Cos’è l’intelligenza emotiva

L’intelligenza emotiva è dunque una preziosa alleata proprio perché è la capacità di riconoscere, comprendere, gestire le proprie emozioni e quelle altrui. Nella sua sistematizzazione del concetto, Daniel Goleman, nel suo bestseller , “”L’intelligenza emotiva”, ha individuato 5 caratteristiche principali di questa abilità :

  1. la consapevolezza
  2. la padronanza di sé e l’autocontrollo
  3. la motivazione
  4. l’empatia
  5. le capacità relazionali

Sviluppare l’intelligenza emotiva

Perchè è così importante? Le persone emotivamente intelligenti sanno conciliare ciò che la mente, la nostra voce interiore dice con le nostre emozioni e sentimenti. Sono sicure di sé perché in grado di conoscersi e controllarsi, sanno gestire lo stress, vanno d’accordo con gli altri e nella maggior parte dei casi sono ottimiste e aperte al cambiamento. L’intelligenza emotiva è una specie di super potere, un alleato prezioso per raggiungere i propri risultati. La buona notizia è che, a differenza dell’intelligenza misurabile con il Quoziente Intellettivo, l’intelligenza emotiva si può sviluppare e coltivare.

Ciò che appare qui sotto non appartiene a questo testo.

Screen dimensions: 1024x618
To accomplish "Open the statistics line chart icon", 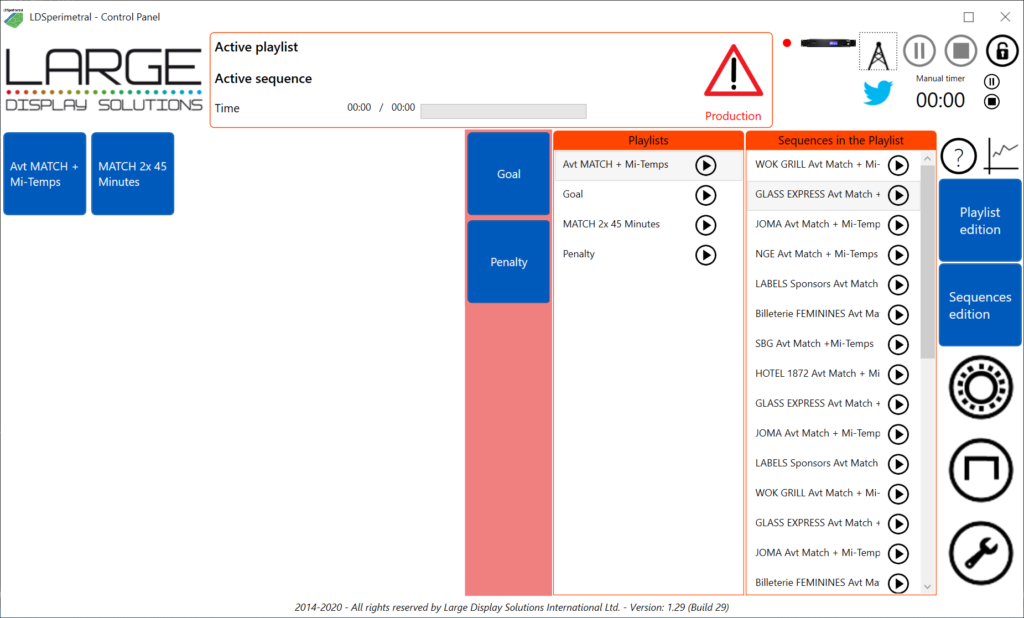I will pyautogui.click(x=1003, y=156).
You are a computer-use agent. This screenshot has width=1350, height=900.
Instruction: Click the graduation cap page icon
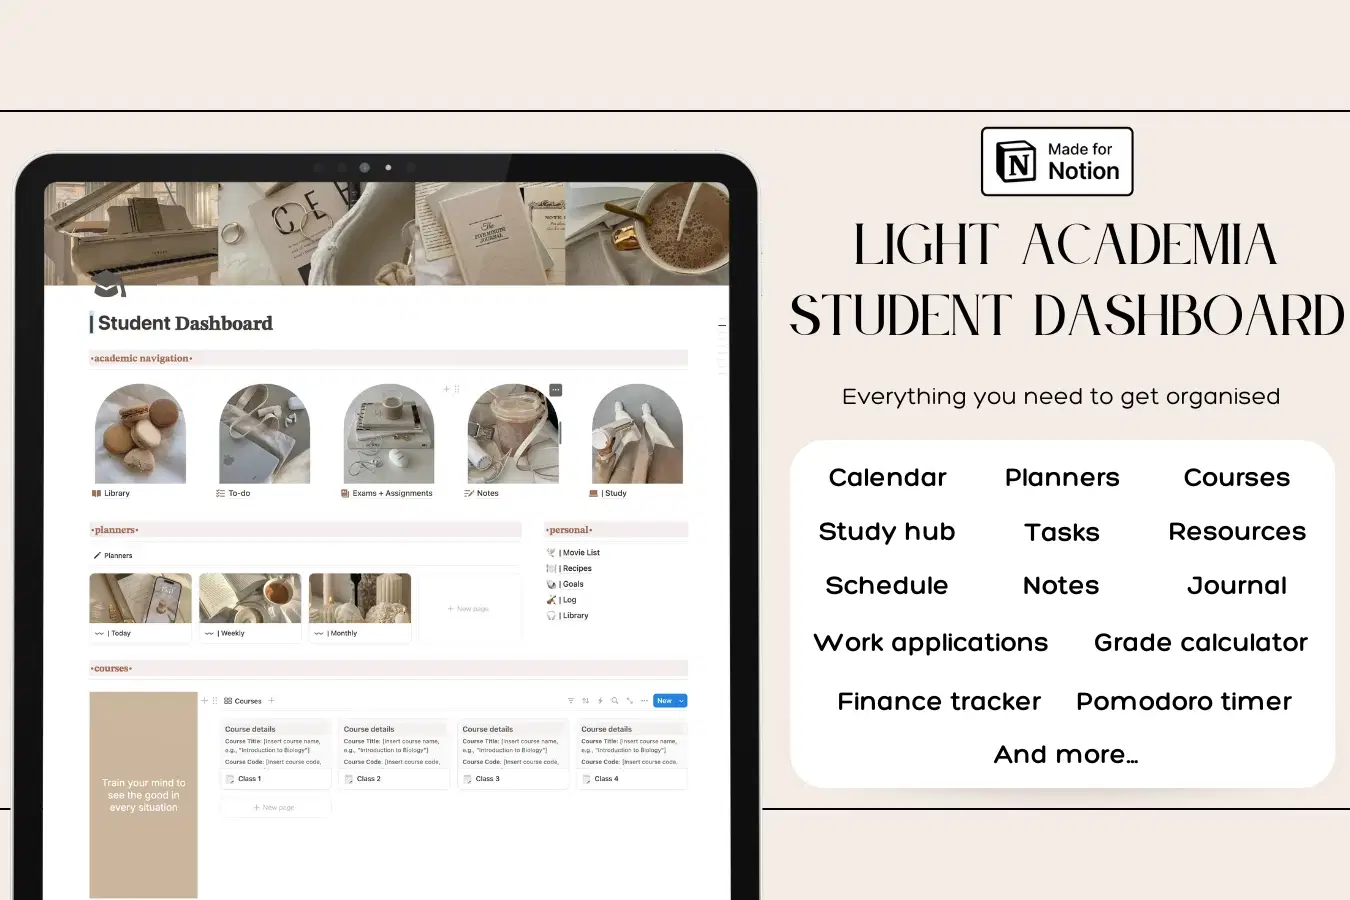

Saper riconoscere le emozioni -soprattutto quelle negative-, quando stanno per palesarsi, e saperle controllare, ci permette di avere relazioni sane e gratificanti con gli altri.

L’alfabeto degli affetti

Conoscere l’alfabeto degli affetti è fondamentale per poter interagire in tutti i tipi di rapporti: in famiglia, nelle relazioni affettive, sul posto di lavoro. Il 75% dei conflitti nel mondo del lavoro nasce proprio da motivazioni legate alle competenze emotive. Al contrario, essere persone in grado di comprendere i bisogni degli altri, sapersi mettere nei panni altrui, contribuisce a instaurare ambienti sereni e di grande collaborazione. Essere persone empatiche ci mette sotto una luce estremamente positiva e ci fa sentire persone apprezzate, stimate e ricercate. Questo non fa che accrescere l’autostima, creando quel circolo virtuoso che trasmette sentimenti positivi, di grande serenità ed equilibrio.

Il percorso per allenarla

Per poter allenare e sviluppare l’intelligenza emotiva è possibile partecipare ad un webinar, strutturato in 4 diversi incontri . Gli incontri avranno la durata di due ore l’uno e tratteranno i temi presenti nel programma che trovate qui sotto.

Durante il webinar si alterneranno momenti teorici a esercizi pratici per poter accrescere la consapevolezza di quanto appreso. Un incontro di crescita personale e professionale.

Le date

Il calendario prevede 4 incontri in queste date:

-8 Febbraio 2022 dalle 18.00 alle 20.0

– 22 Febbraio 2022 dalle 18.00 alle 20.00

– 1°Marzo 2022 dalle 18.00 alle 19.30

– 15 Marzo 2002 dalle 18.00 alle 20.00

Per informazioni e prenotazioni [email protected]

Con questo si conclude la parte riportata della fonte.